──────── Input for this task

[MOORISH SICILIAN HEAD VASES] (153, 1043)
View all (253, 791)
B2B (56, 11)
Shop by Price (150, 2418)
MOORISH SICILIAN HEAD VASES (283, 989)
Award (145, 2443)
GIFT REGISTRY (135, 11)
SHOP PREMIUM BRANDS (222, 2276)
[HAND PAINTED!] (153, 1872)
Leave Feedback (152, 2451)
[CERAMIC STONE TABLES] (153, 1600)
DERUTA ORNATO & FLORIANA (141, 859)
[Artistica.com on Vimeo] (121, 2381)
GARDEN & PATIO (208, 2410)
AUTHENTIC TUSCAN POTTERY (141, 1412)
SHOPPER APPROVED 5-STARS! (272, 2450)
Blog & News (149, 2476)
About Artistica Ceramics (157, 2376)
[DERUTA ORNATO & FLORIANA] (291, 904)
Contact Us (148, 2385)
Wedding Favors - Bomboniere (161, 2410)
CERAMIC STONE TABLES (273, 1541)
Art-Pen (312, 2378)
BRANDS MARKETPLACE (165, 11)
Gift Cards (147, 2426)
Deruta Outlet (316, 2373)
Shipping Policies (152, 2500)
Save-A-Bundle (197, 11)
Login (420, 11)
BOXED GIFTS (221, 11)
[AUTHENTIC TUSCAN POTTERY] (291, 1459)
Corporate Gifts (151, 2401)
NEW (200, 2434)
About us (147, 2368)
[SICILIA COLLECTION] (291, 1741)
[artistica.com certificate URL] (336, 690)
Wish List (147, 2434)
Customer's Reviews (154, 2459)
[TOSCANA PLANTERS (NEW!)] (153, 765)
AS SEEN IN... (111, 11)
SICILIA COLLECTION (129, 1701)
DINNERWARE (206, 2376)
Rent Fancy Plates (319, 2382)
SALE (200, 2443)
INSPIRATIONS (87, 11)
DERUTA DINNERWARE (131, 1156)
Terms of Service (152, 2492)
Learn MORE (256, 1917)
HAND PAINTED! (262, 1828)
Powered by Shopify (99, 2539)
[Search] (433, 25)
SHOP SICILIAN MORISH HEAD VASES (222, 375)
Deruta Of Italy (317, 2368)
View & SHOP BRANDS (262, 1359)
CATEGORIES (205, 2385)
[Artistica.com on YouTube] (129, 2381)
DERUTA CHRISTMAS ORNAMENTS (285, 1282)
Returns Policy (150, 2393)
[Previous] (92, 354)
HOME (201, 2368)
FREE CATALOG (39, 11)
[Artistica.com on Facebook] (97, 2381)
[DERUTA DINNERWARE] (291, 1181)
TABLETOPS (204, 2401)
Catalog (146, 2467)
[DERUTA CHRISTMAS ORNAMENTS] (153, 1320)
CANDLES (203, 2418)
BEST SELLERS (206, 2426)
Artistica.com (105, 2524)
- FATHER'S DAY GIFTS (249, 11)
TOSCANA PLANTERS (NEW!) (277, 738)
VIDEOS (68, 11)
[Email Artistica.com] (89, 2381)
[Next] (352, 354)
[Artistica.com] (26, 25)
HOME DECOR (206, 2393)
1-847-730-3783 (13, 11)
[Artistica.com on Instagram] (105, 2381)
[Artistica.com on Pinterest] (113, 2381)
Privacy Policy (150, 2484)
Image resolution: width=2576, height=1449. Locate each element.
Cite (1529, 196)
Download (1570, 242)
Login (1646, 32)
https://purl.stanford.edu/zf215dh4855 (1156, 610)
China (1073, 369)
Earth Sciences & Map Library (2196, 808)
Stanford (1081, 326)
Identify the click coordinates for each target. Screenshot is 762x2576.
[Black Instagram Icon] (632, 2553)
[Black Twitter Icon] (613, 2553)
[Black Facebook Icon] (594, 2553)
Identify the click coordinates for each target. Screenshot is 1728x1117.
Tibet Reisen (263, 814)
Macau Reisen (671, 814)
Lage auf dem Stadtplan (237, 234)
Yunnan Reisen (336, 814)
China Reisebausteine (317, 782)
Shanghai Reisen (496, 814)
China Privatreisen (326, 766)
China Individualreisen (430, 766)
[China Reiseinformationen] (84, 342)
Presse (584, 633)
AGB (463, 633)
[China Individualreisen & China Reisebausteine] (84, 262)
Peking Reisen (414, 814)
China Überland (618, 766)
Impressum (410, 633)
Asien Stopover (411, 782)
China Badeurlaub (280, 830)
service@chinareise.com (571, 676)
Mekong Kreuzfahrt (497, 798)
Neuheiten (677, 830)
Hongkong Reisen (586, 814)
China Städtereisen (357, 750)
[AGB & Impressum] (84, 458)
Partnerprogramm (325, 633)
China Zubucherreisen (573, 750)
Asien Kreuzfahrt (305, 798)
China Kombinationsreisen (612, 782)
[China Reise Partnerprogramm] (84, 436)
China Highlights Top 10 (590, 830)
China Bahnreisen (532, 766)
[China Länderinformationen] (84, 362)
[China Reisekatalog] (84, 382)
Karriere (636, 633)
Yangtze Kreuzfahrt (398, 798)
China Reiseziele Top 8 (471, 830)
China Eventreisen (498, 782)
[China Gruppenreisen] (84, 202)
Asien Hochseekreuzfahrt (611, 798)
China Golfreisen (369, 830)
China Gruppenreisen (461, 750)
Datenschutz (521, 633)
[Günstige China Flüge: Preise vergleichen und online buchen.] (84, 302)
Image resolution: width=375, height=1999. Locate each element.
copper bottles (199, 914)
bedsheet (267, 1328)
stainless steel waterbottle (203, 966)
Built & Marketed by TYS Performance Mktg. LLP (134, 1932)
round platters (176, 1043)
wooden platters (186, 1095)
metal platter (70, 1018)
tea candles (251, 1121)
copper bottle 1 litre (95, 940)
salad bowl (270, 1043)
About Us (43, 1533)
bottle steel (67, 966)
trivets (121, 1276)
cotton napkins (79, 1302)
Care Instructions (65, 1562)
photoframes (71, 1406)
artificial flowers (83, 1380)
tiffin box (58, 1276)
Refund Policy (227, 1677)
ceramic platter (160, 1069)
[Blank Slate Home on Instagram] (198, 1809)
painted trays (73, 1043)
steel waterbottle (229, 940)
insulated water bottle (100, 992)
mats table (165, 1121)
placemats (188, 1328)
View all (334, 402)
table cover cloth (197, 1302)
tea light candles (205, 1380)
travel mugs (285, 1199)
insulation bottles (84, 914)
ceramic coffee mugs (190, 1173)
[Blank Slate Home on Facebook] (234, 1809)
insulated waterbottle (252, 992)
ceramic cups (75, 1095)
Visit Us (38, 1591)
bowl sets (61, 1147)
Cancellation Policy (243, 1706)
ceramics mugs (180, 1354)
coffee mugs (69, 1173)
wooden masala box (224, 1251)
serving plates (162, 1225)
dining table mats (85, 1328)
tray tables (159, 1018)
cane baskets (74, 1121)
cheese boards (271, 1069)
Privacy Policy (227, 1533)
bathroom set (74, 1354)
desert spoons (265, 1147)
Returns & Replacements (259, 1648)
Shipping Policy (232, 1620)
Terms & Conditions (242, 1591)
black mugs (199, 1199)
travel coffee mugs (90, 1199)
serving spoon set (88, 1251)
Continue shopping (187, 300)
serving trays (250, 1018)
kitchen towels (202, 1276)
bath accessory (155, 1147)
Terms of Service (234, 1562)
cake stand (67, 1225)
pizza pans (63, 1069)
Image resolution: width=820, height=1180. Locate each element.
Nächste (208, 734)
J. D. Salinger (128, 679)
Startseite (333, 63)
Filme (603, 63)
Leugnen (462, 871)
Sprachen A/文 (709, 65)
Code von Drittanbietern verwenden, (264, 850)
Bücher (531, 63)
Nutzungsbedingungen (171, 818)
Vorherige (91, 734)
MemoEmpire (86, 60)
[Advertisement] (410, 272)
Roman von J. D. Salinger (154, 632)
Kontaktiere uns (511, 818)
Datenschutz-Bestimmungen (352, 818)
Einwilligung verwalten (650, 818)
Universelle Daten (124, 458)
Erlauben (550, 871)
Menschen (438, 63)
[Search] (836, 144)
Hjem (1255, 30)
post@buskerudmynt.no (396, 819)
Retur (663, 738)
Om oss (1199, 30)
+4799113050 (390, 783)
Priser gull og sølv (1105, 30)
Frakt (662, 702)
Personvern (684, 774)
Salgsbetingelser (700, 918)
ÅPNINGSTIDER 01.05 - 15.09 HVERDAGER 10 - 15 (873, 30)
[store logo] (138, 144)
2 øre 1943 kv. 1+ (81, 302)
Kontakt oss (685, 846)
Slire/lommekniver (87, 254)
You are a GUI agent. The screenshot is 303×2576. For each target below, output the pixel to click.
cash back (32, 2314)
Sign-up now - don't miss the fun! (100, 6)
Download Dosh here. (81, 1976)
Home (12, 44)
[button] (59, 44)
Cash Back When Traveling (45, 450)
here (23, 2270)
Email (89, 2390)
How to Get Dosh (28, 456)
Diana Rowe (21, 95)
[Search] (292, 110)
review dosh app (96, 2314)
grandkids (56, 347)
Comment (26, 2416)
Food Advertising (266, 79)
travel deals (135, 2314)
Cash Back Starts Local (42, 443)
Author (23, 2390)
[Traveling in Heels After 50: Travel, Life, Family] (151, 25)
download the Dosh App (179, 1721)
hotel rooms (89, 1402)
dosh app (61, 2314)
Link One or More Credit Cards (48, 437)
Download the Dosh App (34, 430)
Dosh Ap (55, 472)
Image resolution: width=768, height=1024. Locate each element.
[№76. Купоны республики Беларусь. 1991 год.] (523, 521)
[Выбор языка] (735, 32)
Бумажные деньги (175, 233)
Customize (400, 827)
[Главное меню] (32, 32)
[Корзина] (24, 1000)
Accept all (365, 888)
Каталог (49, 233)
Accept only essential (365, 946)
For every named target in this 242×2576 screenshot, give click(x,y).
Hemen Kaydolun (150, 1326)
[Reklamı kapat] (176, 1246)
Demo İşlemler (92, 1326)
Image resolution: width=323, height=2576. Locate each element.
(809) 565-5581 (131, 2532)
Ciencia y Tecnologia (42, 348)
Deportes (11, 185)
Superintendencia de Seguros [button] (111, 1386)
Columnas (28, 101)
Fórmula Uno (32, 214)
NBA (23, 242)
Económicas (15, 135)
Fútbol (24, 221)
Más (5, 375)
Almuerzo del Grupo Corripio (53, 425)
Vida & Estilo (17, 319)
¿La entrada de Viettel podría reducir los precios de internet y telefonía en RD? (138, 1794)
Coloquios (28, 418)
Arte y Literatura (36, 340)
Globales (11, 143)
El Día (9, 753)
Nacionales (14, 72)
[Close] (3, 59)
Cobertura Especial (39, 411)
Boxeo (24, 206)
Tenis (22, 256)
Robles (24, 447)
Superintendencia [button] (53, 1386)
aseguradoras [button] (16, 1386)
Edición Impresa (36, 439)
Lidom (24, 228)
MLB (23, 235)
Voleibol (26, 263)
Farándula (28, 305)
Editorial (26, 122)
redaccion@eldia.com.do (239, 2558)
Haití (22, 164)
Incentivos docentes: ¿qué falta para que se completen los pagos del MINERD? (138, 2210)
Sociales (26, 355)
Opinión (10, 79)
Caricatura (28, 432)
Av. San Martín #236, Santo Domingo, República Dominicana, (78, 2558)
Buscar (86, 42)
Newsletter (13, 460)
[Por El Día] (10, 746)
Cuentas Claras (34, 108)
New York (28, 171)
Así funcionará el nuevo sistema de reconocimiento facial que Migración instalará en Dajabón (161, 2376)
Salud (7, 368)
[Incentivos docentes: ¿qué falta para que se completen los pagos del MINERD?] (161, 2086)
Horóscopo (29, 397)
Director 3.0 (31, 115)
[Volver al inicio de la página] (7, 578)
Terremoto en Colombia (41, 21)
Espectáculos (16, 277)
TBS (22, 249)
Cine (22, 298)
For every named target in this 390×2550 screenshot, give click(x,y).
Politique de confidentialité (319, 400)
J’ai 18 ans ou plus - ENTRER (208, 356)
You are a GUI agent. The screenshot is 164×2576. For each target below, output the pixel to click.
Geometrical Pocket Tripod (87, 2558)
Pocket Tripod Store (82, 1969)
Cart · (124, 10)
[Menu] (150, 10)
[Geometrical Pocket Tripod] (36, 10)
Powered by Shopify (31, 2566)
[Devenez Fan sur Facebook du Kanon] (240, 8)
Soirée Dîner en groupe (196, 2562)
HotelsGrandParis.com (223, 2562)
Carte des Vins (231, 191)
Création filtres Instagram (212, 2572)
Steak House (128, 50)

────────────────

# Problem statement
Work through the records line by line and tally those holding "DINNERWARE". Reply with the number alone.

# Answer to the problem
3